My thoughts on the answers
Basically, I would like to thank the SRF data protection team at this point, as they answered all my questions without any problems (without having to follow up again).
At first glance, this sounds self-evident, but I can report from my own experience that this is not self-evident and that, for example, with a cantonal website - despite several e-mails - I only received an answer when I involved the cantonal data protection officer there.
First, I would like to address the answer to the first question. The cookie banner. SRF is absolutely right that Swiss data protection law does not require cookie banners. This is also the reason why there is no such banner on this blog.
Unfortunately, they did not address the accusation of the "dark pattern". Just because a cookie banner is not required by law, there is no technical reason why there is no "reject all" or "only allow technically necessary cookies" button.

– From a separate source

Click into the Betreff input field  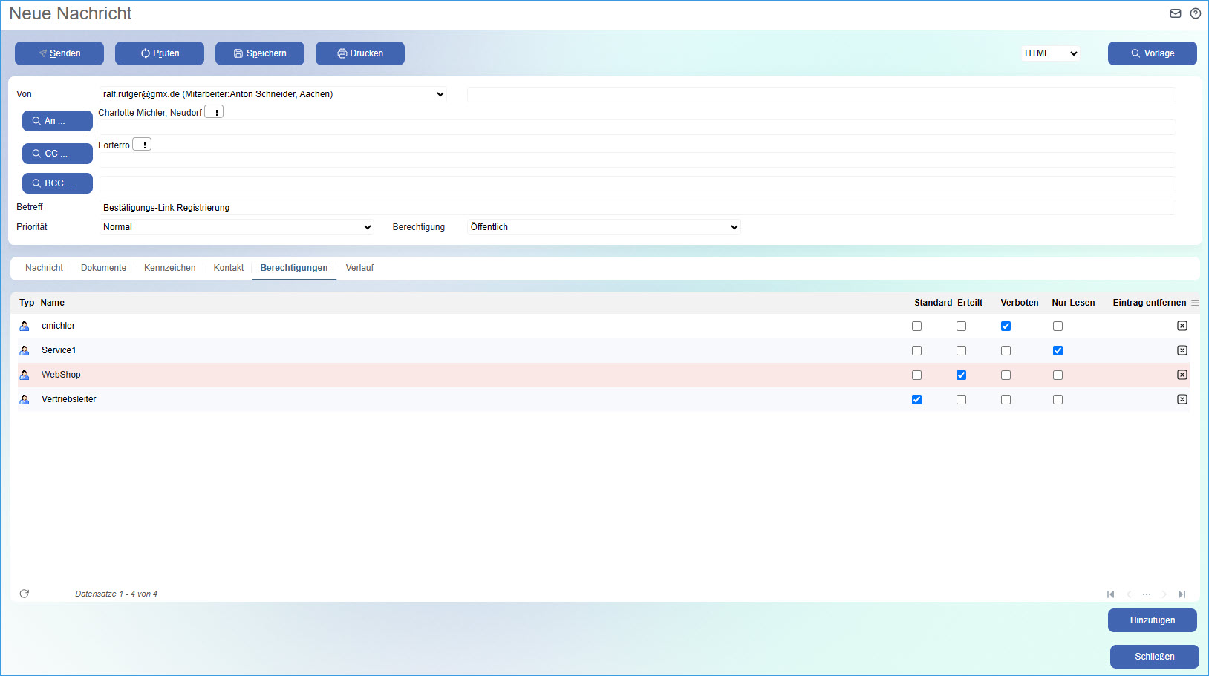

Anyone who wants to reject everything has to go into the details and can only reject cookies there. This does not violate any law, but it is user-unfriendly and encourages users to accept everything. And I still think that this procedure is not a nice solution for a publicly financed media company.
Nevertheless, SRF shows a strong commitment to transparency and user orientation through its answers. Despite the fact that the Swiss regulations do not require a cookie banner, SRF has nevertheless decided to use one. This procedure serves to fully inform users and at the same time offer them control options over their data.
On the subject of artificial intelligence (AI), it becomes clear that SRF not only relies on standard AI products, but also on in-house developments. In doing so, it sometimes cooperates with Swiss partners. Particularly noteworthy is SRF's promise to inform the public about any AI use that goes beyond the test stage.
It would be exciting here if these AI in-house developments were available as free software.
With regard to responsibility for AI decisions, SRF clearly emphasizes that AI systems are not used without human control. The company seems to be aware of the potential risks and ensures that human intervention is possible at all times.
Another important point is the question of data transfers to third countries. SRF states that it carries out risk assessments and adapts standard contractual clauses in accordance with the EU Commission before passing on data to third-country processors. However, the answers could be more detailed, especially with regard to the exact data flow to third-party providers.
With regard to app data collection and specific technical data, SRF emphasizes that it does not collect certain information such as IMEI and IMSI, but that this could be collected by the operating system. It is noteworthy that they are considering changes to their privacy policy based on feedback, which indicates a proactive attitude towards data protection concerns.
Finally, it becomes clear that SRF pursues the data protection principle of data economy and concentrates on collecting only the really necessary data in order to fulfill its legal and concessionary tasks.
In summary, SRF presents itself as a company that takes data protection seriously, is aware of its responsibility in dealing with AI and strives to improve certain points such as the dark pattern in the cookie banner or the data flow to third-party providers in the future.